## Document text:
>> START

Hindsight Project: Classical Music of the 20th Century

Atonality

The 12-tone scale, Chance music and Polytonality

There are several offshoots of the idea of atonality in music. In the 20th century, composers embraced the idea of nonconformity in musical composition and invented many new and different ways of creating music in nontraditional ways. The music they were writing was a direct reflection of the turmoil of how they felt about society at the time, and since 20th century America was a time of turmoil and many dramatic events, musical composition went in many different directions and new styles were explored. Atonality shows the disillusionment that was a part of society and the rejection of conformity and establishment. There were several times of war in the 1900s, and composers portrayed peoples unhappiness and confusedness through the strange formations of melodies and harmonies in their compositions.

12-tone technique:

The idea of a 12-tone, or chromaticism, was first established by composer Arnold Schoenberg in 1924. His earlier compositions had served as preparation for the total loss of a sense of tonality and his work, The Suite for Piano. This idea of chromaticism embraced a new kind of composition where each note was treated equally without a central key. All previous classical music had been centered around one key (based on a scale with a certain number of sharps or flats) that would provide possibilities in terms of melodies, harmonies, chords and resolution. Without the need for any kind of resolution, atonal music reflected the disillusionment and sense of being lost as America went in and out of war times, depressions and times of flourishing.

>> END

## Provided data:

>> START

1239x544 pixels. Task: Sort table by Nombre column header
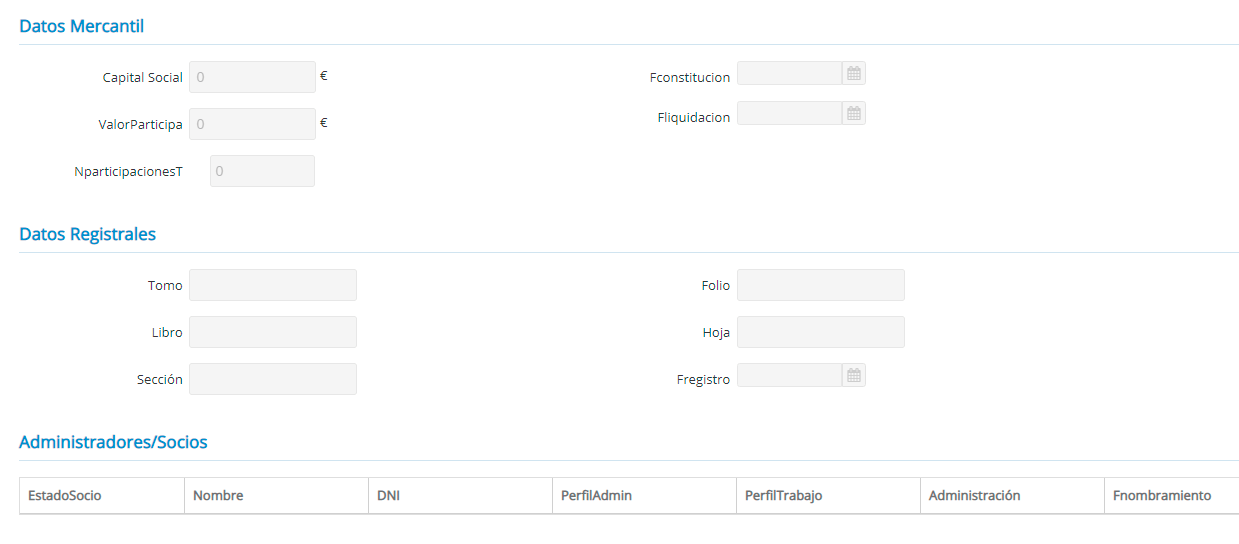point(218,496)
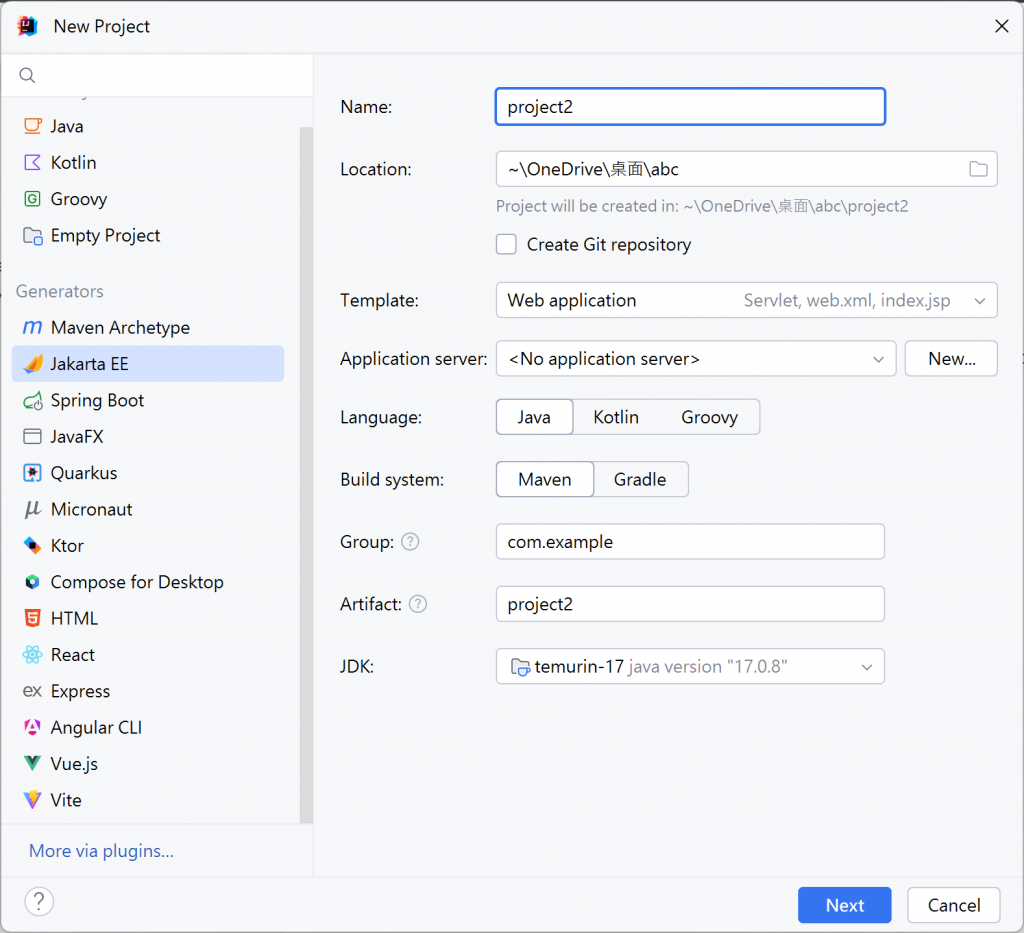
Task: Click the folder browse icon in Location
Action: (x=978, y=169)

>> END

## What is asked:
[1] Reproduce the passage on atonality word for word, starting at "There are several" and ending at "in their compositions.".
[2] According to the passage on atonality, what possibilities did the one key at the center of all previous classical music provide? List each one.

## Solutions to the exercise:
[1]
There are several offshoots of the idea of atonality in music. In the 20th century, composers embraced the idea of nonconformity in musical composition and invented many new and different ways of creating music in nontraditional ways. The music they were writing was a direct reflection of the turmoil of how they felt about society at the time, and since 20th century America was a time of turmoil and many dramatic events, musical composition went in many different directions and new styles were explored. Atonality shows the disillusionment that was a part of society and the rejection of conformity and establishment. There were several times of war in the 1900s, and composers portrayed peoples unhappiness and confusedness through the strange formations of melodies and harmonies in their compositions.

[2] Melodies, harmonies, chords, resolution